[Dataset entries]
****************************************
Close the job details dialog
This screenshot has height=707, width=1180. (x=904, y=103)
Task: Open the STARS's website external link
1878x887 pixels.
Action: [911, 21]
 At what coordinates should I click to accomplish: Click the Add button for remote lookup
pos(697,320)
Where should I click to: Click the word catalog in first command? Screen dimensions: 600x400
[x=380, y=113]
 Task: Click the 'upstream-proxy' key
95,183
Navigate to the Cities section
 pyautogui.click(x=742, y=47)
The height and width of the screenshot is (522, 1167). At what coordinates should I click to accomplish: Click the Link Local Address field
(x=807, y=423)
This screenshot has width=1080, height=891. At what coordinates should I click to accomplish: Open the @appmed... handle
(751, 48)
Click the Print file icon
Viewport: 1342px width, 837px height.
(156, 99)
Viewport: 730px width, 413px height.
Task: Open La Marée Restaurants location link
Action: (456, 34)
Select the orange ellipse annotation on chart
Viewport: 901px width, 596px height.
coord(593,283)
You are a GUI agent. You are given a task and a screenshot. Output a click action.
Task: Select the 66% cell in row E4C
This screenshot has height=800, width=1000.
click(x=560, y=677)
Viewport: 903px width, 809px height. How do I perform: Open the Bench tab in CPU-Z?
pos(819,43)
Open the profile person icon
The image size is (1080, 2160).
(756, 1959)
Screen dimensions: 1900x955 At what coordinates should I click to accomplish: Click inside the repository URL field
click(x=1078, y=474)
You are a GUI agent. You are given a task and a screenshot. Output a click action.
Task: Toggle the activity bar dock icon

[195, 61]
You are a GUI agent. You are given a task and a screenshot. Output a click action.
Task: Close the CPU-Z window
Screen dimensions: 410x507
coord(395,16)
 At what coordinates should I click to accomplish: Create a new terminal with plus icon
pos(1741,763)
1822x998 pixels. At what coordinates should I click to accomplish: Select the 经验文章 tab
****************************************
** DIRECTIONS **
The data above needs retyping. Reproduce each line exactly.

** RESULT OF THIS TASK **
Close the job details dialog
This screenshot has height=707, width=1180. (x=904, y=103)
Task: Open the STARS's website external link
1878x887 pixels.
Action: [911, 21]
 At what coordinates should I click to accomplish: Click the Add button for remote lookup
pos(697,320)
Where should I click to: Click the word catalog in first command? Screen dimensions: 600x400
[x=380, y=113]
 Task: Click the 'upstream-proxy' key
95,183
Navigate to the Cities section
 pyautogui.click(x=742, y=47)
The height and width of the screenshot is (522, 1167). At what coordinates should I click to accomplish: Click the Link Local Address field
(x=807, y=423)
This screenshot has width=1080, height=891. At what coordinates should I click to accomplish: Open the @appmed... handle
(751, 48)
Click the Print file icon
Viewport: 1342px width, 837px height.
(156, 99)
Viewport: 730px width, 413px height.
Task: Open La Marée Restaurants location link
Action: (456, 34)
Select the orange ellipse annotation on chart
Viewport: 901px width, 596px height.
coord(593,283)
You are a GUI agent. You are given a task and a screenshot. Output a click action.
Task: Select the 66% cell in row E4C
This screenshot has height=800, width=1000.
click(x=560, y=677)
Viewport: 903px width, 809px height. How do I perform: Open the Bench tab in CPU-Z?
pos(819,43)
Open the profile person icon
The image size is (1080, 2160).
(756, 1959)
Screen dimensions: 1900x955 At what coordinates should I click to accomplish: Click inside the repository URL field
click(x=1078, y=474)
You are a GUI agent. You are given a task and a screenshot. Output a click action.
Task: Toggle the activity bar dock icon

[195, 61]
You are a GUI agent. You are given a task and a screenshot. Output a click action.
Task: Close the CPU-Z window
Screen dimensions: 410x507
coord(395,16)
 At what coordinates should I click to accomplish: Create a new terminal with plus icon
pos(1741,763)
1822x998 pixels. At what coordinates should I click to accomplish: Select the 经验文章 tab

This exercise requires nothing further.